Work task
Every entry, from first to last, is to be written out exactly.

[Opening Data supplied section]

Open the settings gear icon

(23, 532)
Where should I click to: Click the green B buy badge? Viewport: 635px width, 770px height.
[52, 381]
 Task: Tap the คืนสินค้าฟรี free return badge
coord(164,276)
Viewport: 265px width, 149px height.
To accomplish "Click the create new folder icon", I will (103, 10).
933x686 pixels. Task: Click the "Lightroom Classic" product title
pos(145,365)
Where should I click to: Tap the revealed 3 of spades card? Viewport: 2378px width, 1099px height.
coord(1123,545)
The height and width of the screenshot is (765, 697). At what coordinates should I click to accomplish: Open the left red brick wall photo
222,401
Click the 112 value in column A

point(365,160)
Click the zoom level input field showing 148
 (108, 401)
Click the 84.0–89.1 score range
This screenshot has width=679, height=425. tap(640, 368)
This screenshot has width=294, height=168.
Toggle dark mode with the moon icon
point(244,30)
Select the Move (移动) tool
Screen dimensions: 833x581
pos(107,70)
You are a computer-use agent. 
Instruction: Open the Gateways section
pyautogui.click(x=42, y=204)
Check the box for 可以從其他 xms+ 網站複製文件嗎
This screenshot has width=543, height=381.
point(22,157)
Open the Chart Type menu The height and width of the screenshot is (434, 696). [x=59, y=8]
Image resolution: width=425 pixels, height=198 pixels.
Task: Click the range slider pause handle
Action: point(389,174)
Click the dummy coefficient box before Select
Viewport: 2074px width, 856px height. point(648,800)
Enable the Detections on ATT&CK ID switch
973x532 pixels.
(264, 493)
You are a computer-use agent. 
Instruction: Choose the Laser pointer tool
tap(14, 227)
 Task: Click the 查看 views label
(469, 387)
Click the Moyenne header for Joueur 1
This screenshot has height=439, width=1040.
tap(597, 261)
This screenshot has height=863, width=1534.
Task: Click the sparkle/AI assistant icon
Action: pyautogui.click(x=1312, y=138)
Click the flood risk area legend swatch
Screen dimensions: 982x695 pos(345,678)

[Closing Data supplied section]

Answer to the exercise
Open the settings gear icon

(23, 532)
Where should I click to: Click the green B buy badge? Viewport: 635px width, 770px height.
[52, 381]
 Task: Tap the คืนสินค้าฟรี free return badge
coord(164,276)
Viewport: 265px width, 149px height.
To accomplish "Click the create new folder icon", I will (103, 10).
933x686 pixels. Task: Click the "Lightroom Classic" product title
pos(145,365)
Where should I click to: Tap the revealed 3 of spades card? Viewport: 2378px width, 1099px height.
coord(1123,545)
The height and width of the screenshot is (765, 697). At what coordinates should I click to accomplish: Open the left red brick wall photo
222,401
Click the 112 value in column A

point(365,160)
Click the zoom level input field showing 148
 (108, 401)
Click the 84.0–89.1 score range
This screenshot has width=679, height=425. tap(640, 368)
This screenshot has width=294, height=168.
Toggle dark mode with the moon icon
point(244,30)
Select the Move (移动) tool
Screen dimensions: 833x581
pos(107,70)
You are a computer-use agent. 
Instruction: Open the Gateways section
pyautogui.click(x=42, y=204)
Check the box for 可以從其他 xms+ 網站複製文件嗎
This screenshot has width=543, height=381.
point(22,157)
Open the Chart Type menu The height and width of the screenshot is (434, 696). [x=59, y=8]
Image resolution: width=425 pixels, height=198 pixels.
Task: Click the range slider pause handle
Action: point(389,174)
Click the dummy coefficient box before Select
Viewport: 2074px width, 856px height. point(648,800)
Enable the Detections on ATT&CK ID switch
973x532 pixels.
(264, 493)
You are a computer-use agent. 
Instruction: Choose the Laser pointer tool
tap(14, 227)
 Task: Click the 查看 views label
(469, 387)
Click the Moyenne header for Joueur 1
This screenshot has height=439, width=1040.
tap(597, 261)
This screenshot has height=863, width=1534.
Task: Click the sparkle/AI assistant icon
Action: pyautogui.click(x=1312, y=138)
Click the flood risk area legend swatch
Screen dimensions: 982x695 pos(345,678)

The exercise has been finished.